◆ **TASK PROMPT**
Below are entries. Pull out all lines containing "Worth".

◆ **PROVIDED MATERIAL**
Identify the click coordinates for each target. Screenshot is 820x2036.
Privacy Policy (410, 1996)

==

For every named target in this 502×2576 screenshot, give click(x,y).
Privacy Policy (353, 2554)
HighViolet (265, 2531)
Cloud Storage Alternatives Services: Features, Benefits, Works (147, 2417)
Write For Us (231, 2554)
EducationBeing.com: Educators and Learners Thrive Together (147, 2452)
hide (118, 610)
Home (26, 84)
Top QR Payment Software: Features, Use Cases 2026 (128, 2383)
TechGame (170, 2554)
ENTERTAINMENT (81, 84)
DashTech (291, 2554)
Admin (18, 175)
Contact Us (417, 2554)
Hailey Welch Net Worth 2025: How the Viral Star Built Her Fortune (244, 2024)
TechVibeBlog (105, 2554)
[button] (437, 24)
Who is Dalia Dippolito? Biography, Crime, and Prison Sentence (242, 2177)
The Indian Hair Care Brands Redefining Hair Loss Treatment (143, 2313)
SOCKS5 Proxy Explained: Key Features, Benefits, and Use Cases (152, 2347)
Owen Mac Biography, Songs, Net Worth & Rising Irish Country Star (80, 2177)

◆ **SOLVED EXERCISE**
Hailey Welch Net Worth 2025: How the Viral Star Built Her Fortune (244, 2024)
Owen Mac Biography, Songs, Net Worth & Rising Irish Country Star (80, 2177)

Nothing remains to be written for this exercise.